Stream It Or Skip It: ‘Trainwreck: Woodstock ‘99’ on Netflix, A Docuseries Look At the Disastrous Century’s End Music Festival

Woodstock ‘99, the “how it started, how it’s going” meme of music festivals, is revisited already again, this time for Netflix, with the three-episode docuseries Trainwreck: Woodstock ‘99. What began as an aggressive attack to revisit (and monetize) the accord and adulation vibe of the OG 1969 anniversary devolved into a morass of accumulation shortages, logistic snafus, rioting, animal violence, and boundless acreage damage. And oh yeah, over 90 artists performed.   

TRAINWRECK: WOODSTOCK ’99: STREAM IT OR SKIP IT? 

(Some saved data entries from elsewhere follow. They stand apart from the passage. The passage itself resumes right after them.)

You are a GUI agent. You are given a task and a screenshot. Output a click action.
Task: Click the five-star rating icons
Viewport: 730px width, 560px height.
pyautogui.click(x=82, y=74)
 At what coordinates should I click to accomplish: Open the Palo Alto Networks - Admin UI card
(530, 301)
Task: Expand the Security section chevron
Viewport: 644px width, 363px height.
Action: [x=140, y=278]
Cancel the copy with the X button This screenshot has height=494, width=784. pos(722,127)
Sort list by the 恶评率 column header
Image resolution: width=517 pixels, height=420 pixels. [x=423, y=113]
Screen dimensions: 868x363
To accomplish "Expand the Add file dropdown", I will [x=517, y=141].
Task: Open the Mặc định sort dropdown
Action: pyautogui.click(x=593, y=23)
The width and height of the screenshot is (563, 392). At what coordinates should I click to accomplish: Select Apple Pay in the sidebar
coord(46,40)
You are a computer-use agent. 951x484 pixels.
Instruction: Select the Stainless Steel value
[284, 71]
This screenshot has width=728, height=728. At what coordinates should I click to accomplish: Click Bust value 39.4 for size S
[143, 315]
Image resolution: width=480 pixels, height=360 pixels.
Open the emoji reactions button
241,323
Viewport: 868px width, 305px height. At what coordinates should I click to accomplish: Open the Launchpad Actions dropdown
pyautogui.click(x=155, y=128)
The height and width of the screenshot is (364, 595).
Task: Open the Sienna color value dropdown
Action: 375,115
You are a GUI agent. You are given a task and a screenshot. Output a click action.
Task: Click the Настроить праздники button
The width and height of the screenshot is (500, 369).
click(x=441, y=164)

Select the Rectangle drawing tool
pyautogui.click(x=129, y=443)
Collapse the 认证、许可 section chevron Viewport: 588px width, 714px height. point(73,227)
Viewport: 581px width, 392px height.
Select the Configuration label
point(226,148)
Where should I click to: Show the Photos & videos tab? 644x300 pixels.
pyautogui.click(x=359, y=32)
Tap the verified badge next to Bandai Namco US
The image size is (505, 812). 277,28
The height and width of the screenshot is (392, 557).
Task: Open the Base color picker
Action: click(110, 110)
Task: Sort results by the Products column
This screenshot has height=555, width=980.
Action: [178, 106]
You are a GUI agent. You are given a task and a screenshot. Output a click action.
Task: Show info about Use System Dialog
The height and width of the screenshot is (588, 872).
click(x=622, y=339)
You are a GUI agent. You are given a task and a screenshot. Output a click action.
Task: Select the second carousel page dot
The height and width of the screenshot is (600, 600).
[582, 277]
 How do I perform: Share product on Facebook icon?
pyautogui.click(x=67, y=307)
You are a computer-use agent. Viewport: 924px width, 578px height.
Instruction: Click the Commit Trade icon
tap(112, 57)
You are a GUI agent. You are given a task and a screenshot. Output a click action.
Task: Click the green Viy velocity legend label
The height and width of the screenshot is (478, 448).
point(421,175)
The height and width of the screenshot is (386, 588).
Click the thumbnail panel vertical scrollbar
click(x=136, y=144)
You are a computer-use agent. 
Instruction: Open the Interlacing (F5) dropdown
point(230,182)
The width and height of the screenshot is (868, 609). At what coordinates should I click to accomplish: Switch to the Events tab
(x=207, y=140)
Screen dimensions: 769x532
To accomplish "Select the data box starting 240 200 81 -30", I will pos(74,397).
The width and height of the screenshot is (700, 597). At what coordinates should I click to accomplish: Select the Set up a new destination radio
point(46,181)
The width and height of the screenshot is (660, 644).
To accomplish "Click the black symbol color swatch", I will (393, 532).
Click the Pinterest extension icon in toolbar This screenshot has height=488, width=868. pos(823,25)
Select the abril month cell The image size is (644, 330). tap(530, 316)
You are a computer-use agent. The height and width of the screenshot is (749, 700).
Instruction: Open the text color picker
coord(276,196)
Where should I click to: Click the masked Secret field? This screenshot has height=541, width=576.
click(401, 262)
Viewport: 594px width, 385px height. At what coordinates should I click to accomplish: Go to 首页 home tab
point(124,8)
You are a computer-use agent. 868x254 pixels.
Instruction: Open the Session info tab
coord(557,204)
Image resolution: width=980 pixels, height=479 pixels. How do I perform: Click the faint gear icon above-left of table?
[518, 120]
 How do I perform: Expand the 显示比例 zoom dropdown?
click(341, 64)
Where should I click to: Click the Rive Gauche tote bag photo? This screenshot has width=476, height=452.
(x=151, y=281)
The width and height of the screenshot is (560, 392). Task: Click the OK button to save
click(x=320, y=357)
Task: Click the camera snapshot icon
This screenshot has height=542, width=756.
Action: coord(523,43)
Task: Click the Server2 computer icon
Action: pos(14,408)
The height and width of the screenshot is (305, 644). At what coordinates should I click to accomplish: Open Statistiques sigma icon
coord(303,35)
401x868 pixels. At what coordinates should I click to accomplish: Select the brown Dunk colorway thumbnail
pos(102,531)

Opening Shot: Monday, July 26, 1999, and chapped VHS attempt out of a car window as the accident of Woodstock ‘99 is surveyed. “Good God,” a man says. “Is this Bosnia?” asks another, abiding on the blob of a burned-out car.

The Gist: The plan was simple. Convert the all-inclusive alley of a decommissioned air force abject into a anniversary area with the accommodation for 400,000 admission holders who can additionally affected onsite. Book a agglomeration of acts, to the tune of ten or eleven performances on the event’s two capital stages above three canicule of music. Invite MTV, which in 1999 was still a accordant articulation of youth, music, and culture. And again advertise the accomplished affair as a pay-per-view package. Michael Lang, co-founder of the Woodstock Music and Art Fair in 1969, partnered with concert apostle John Scher to animate the anniversary and back counterculture vibes, peace, adulation and music to a bearing of kids addled from gun abandon like that of the Columbine Massacre, which occured in April 1999. That was the aim, Lang says in Trainwreck: Woodstock ‘99. But the key was profit, article Scher hadn’t apparent in 1994, back Woodstock’s aboriginal awakening was beat by mud and gate-crashers. And according to above agents interviewed for Trainwreck, block accumulation meant acid corners and outsourcing analytical accumulation items. You know, like water. 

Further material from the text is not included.